Disabling Checksum (CRC) checking at the client side - Network CRC helps us detect corruption caused during network transfer but on some systems / processors this can consume alot of CPU cycles.

This can only be disabled at media agent level, see https://documentation.commvault.com/v11/expert/qscript/setMediaAgentProperty.html

 

It is possible to disable at client level however this would require an escalation to our development team to confirm CRC checking is actually the cause of high CPU usage.

Resource Control Groups - See https://documentation.commvault.com/commvault/v11_sp20/article?p=4954.htm another method to control / throttle CPU usage..
Target CPU usage of 40 - 50 % during their backups has now been achieved.

 

Hi Mike,

at the end we agreed to go with MediaAgent deduplication only and limit CPU usage to few cores. The tricky part was to not to use % value, because agent discovered all cores from hypervisor, not from machine only.  

 

Encryption didn’t change much and CRC checks were left unchanged and not tested.

 

At the end performance issue has been addressed, but still backup isn’t that efficient as it was with dedicated solution from vendor.

 

Thank you for your engagement Mark!


Hello,

do you know how we can check how nCOMPRESSIONSCHEME settings is set in a client?

 

Thanks

Lucio


@Lucio , do you mean in the gui, or on the client’s registry?


I’ve never set the parameter “nCOMPRESSIONSCHEME” so I would like to understand what clients are using gzip (nCOMPRESSIONSCHEME=0) or lzo (nCOMPRESSIONSCHEME=1).

We are starting with a new HyperscaleX cluster, and that would be the right moment to have some tests and use the best setting.

I think that it would be useful to understand also the compression method used for an already completed backup job.

Lucio


@Lucio , I can see that these are listed in Audit Trail reports:

https://documentation.commvault.com/11.24/expert/8677_additional_settings_overview.html

For more direct querying, is using REST API:

https://api.commvault.com/#ba066f42-ed7b-9b1b-8eee-79343119df8a


Thanks Mike,

I’m going to check all the clients settings.
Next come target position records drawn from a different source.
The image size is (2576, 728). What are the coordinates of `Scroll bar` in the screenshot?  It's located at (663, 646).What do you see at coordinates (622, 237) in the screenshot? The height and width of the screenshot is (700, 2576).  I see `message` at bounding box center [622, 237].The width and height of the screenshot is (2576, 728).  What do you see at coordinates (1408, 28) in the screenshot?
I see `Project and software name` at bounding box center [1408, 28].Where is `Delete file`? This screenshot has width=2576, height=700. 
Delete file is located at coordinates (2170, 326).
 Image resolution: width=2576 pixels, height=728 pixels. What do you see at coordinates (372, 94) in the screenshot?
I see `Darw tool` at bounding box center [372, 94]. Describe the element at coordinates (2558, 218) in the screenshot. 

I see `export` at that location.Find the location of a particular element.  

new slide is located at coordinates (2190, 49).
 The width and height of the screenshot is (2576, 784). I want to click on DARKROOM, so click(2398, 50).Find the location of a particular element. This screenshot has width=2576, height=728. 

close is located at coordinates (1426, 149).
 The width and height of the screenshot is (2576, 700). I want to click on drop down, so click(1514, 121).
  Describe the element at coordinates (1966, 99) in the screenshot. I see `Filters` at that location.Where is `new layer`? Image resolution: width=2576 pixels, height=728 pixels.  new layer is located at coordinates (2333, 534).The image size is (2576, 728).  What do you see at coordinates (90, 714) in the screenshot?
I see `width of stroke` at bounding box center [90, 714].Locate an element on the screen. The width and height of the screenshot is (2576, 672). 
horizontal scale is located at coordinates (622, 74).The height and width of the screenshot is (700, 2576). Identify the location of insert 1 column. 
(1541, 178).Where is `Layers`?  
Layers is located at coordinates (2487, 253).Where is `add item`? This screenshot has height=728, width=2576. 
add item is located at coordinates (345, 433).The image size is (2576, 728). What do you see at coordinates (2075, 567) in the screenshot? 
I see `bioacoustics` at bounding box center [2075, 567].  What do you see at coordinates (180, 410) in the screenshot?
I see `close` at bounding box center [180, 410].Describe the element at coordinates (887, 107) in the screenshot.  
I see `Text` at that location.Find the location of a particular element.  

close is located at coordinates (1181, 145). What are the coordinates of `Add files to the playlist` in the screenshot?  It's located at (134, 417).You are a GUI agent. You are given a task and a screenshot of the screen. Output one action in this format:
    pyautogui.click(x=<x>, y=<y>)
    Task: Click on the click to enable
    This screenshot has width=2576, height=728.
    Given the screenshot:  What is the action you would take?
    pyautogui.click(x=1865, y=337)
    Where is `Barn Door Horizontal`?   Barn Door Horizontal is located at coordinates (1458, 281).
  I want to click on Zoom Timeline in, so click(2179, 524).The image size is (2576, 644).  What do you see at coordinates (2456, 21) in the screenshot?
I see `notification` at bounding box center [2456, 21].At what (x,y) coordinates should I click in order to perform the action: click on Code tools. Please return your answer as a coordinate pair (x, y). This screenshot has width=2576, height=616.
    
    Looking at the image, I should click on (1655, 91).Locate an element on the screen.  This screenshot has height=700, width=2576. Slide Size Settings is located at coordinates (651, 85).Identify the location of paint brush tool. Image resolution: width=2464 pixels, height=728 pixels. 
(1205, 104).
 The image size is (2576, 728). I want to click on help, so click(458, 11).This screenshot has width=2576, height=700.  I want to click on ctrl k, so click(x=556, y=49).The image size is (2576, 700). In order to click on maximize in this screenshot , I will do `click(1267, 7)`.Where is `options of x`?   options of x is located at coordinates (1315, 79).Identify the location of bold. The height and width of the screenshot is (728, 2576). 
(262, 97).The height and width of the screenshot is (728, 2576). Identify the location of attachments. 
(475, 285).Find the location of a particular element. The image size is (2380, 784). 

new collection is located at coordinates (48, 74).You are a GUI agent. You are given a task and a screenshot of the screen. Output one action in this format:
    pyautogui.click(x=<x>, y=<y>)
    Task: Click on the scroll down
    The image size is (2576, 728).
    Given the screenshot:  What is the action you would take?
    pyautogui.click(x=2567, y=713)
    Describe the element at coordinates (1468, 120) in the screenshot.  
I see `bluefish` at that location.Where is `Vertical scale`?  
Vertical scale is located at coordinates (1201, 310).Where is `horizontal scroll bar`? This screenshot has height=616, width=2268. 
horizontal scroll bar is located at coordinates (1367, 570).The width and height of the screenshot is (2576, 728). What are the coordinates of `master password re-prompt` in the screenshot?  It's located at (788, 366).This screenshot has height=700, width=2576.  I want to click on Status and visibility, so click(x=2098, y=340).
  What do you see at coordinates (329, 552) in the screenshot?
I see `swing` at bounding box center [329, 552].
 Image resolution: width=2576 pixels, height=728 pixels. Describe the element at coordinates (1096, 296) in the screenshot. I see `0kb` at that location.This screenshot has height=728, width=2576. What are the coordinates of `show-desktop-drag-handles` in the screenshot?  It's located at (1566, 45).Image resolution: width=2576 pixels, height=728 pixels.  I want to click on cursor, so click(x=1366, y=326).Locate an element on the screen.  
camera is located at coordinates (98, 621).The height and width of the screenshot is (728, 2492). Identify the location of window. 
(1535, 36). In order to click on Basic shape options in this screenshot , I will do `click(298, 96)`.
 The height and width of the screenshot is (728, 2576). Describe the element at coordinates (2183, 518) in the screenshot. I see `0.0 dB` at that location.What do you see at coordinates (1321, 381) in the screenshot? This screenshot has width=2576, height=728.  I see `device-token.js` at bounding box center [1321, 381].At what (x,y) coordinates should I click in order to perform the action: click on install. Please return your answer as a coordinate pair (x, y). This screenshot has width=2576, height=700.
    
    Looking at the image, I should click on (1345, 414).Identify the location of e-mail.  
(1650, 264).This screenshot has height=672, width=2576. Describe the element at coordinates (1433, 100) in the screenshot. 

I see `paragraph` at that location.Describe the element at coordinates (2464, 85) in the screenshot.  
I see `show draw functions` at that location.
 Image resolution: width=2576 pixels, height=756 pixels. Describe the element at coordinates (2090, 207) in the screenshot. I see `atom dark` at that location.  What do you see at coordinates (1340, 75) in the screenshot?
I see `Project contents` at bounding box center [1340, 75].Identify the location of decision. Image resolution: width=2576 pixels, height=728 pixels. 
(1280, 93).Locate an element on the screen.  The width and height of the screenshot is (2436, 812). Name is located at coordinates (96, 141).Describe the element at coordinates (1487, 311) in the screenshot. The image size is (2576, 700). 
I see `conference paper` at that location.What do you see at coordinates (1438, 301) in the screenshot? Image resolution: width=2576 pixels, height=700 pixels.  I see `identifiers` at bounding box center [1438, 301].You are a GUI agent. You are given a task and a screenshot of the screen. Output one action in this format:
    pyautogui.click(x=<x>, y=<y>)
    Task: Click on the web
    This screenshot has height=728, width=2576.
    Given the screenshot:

I’ve just took a DB2 backup test with nCOMPRESSIONSCHEME=1 on an AIX LPAR, and the CPU utilization was about 50% less, with improved throughput, even considering that it was a first backup, with all new data written.

Now I’ve to evaluate if the dedup ratio is comparable and acceptable, but from the CPU point of view there is a big difference.

 

I perfectly understand the decision not to implement this change automatically on all clients, but in my opinion this “feature” should be advertised better, considering the benefits.

 

On IBM Power9 with AIX 7.2 there would also be an hardware accellerated version of gzip, that performs 10x better than the original one (https://community.ibm.com/community/user/power/blogs/brian-veale1/2020/11/09/power9-gzip-data-acceleration-with-ibm-aix).

Best Regards

Lucio


@Lucio , I can see that these are listed in Audit Trail reports:

https://documentation.commvault.com/11.24/expert/8677_additional_settings_overview.html

For more direct querying, is using REST API:

https://api.commvault.com/#ba066f42-ed7b-9b1b-8eee-79343119df8a

Hi Mike, 

With these methods I’m able to check only the parameters that was explicitly set, and not the parameters defaults.

We are adding new clients since 2017, so I would like to understand who is still using “gzip” compression and who is already using “lzo”.

 

Lucio

 


I perfectly understand the decision not to implement this change automatically on all clients, but in my opinion this “feature” should be advertised better, considering the benefits.

 

 

I agree, I ran into the same issue in 2018, maybe just as a footnote to the documentation. At the time we also went through the process of contacting support, so the documentation update will likely save you guys some internal cycles.